针对儿童结核分枝杆菌感染标本中含菌量低、肺外结核较多的情况，并克服宿主预存抗体掩盖细菌抗原以及NTM同源抗原干扰等缺点，Liu等[52]利用抗体偶联的多孔盘状纳米颗粒(NanoDisks)与感染者血清中的CFP-10和ESAT-6蛋白结合，再通过基质辅助-激光解析电离飞行时间质谱(MALDI-TOF)技术对其进行定量检测。结果显示该技术检测培养阳性的结核病患者敏感度达91.6%，培养阴性的少菌样本敏感度也达到85.3%。诊断肺结核的敏感度为88%，肺外结核为90%。Jørstad等[53]利用免疫组化方法，对132份肺外结核标本中的分泌蛋白MPT64抗原进行检测，其中41例儿童患者标本诊断的敏感度达100%。Gautam 等[54]采集280例肺内外结核病患儿的尿液标本，检测其中的脂阿拉伯糖原抗原，诊断敏感度为73.2%，仍高于痰、胃液和穿刺活检标本的GeneXpert和培养。抗原检测方法具有敏感度高的优势，尤其是在肺外结核、含菌量少的标本中也有较好的效果，在未来儿童结核病实验室诊断中具有较好的应用潜力。

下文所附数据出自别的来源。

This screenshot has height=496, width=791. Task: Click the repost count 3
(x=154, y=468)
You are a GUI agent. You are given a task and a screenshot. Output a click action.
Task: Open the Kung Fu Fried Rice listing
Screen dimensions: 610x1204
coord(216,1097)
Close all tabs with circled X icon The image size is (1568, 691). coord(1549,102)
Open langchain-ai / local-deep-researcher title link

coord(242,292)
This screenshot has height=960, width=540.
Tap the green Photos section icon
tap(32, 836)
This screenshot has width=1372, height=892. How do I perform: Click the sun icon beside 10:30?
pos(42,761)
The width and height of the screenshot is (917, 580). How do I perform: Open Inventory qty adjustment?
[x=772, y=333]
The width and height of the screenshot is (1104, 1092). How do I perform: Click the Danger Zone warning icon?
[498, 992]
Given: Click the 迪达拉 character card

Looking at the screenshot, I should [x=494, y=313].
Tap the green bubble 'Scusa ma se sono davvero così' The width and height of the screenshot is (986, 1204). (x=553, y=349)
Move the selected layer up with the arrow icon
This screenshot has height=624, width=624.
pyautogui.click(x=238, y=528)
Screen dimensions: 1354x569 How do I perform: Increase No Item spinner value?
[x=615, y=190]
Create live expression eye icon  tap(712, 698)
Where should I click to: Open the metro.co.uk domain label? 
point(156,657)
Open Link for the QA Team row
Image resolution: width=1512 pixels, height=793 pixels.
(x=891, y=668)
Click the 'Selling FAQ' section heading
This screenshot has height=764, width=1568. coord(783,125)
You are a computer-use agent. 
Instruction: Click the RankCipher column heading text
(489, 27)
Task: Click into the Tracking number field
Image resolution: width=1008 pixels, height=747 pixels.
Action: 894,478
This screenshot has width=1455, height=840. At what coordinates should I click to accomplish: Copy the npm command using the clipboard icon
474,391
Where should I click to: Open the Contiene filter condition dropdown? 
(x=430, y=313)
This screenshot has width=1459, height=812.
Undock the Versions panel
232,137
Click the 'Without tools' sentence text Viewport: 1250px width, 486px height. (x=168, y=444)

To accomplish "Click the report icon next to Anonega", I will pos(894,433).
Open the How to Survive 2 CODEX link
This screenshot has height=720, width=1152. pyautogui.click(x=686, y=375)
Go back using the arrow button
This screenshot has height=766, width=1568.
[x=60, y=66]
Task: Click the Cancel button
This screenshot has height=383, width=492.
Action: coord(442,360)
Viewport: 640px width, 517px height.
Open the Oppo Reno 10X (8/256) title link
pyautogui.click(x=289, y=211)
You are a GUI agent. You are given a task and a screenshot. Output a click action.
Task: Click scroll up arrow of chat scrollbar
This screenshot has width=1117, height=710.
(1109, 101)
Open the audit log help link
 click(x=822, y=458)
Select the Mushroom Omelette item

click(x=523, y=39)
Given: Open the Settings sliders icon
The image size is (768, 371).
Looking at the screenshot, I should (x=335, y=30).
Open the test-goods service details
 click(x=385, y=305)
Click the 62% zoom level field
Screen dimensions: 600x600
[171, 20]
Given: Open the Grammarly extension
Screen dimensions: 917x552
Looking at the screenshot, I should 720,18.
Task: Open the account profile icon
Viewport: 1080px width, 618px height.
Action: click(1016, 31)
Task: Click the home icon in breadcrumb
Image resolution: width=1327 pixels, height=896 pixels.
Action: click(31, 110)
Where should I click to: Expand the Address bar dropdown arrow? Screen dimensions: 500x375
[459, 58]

此外，Tebruegge等[55]的研究发现，结核分枝杆菌特异性CD4+T淋巴细胞的数量和功能特征，在结核分枝杆菌感染和未感染的儿童之间、潜伏和活动性感染儿童之间差异有统计学意义，活动性感染患儿分枝杆菌特异性单阳性(TNF-α+)和双阳性(IFN-γ+/TNF-α+)CD4+T淋巴细胞的比例明显高于潜伏感染和未感染者。此外，表达IL-17的CD4+T淋巴细胞在活动性感染患儿中也高于其他两组[55]，为区分儿童结核感染类型提供了新的思路。大于1岁但小于5岁的幼儿在感染结核分枝杆菌后，容易在短时间内从潜伏感染发展为活动性结核病，故筛查潜伏感染者或/和难以获得病原学证据的患儿方面，免疫学方法具有较好的应用价值。

其他诊断新方法与联合应用

除上述介绍的实验诊断方法外，一些具有应用潜力的新方法目前也取得了可喜的进展。如TruTip工作站是进行核酸提取纯化的自动化平台，可从痰液中提取结核分枝杆菌DNA。该平台可以连接到封闭的扩增子系统，用于扩增和基于微阵列检测结核分枝杆菌以及许多与耐药相关的基因。该方法检测结核病患儿粪便标本的敏感度为59%，对涂阴培阳患者检测的敏感度为40%[56]。Lyu等[57]用荧光底物探针技术，先将30 pl的液滴再次分散，使每个小液滴中包含单个细菌，再对其中结核分枝杆菌分泌的BlaC(一种高度保守、特异的A类β-内酰胺酶)进行定量测定，其能够检测出低至10 CFU/ml的细菌浓度，但其在临床标本中的应用还需进一步探索。Cheng等[58]研究报告了双靶向小分子探针CDG-DNB3，该探针在BlaC活化后发出荧光，结合自动的微流体芯片已实现了BCG的快速标记和自动定量。结核分枝杆菌蛋白芯片检测方法是一种快速固相膜检测手段，利用微阵列技术将纯化阿拉伯甘露糖(LAM)、相对分子质量为16 000(rTPA16)和38 000(rTPA38)的结核分枝杆菌重组蛋白3种抗原固定于同一膜片上，与血清结合后，再以胶体金作为显色剂直接在膜上显色。当任一种抗体检测为阳性时，均可确定为结核分枝杆菌感染，在儿童患者中检测的敏感度为46.7%，特异度为90%[59]。总之，检测宿主在感染结核分枝杆菌后的基因转录、蛋白产生、标志物的变化等是诊断结核分枝杆菌感染的新策略，适用于外周血、唾液或尿液等非痰标本检测，这对于肺外结核发病较多、标本中含菌量少及咳痰困难的儿童感染者，均有重要的应用价值。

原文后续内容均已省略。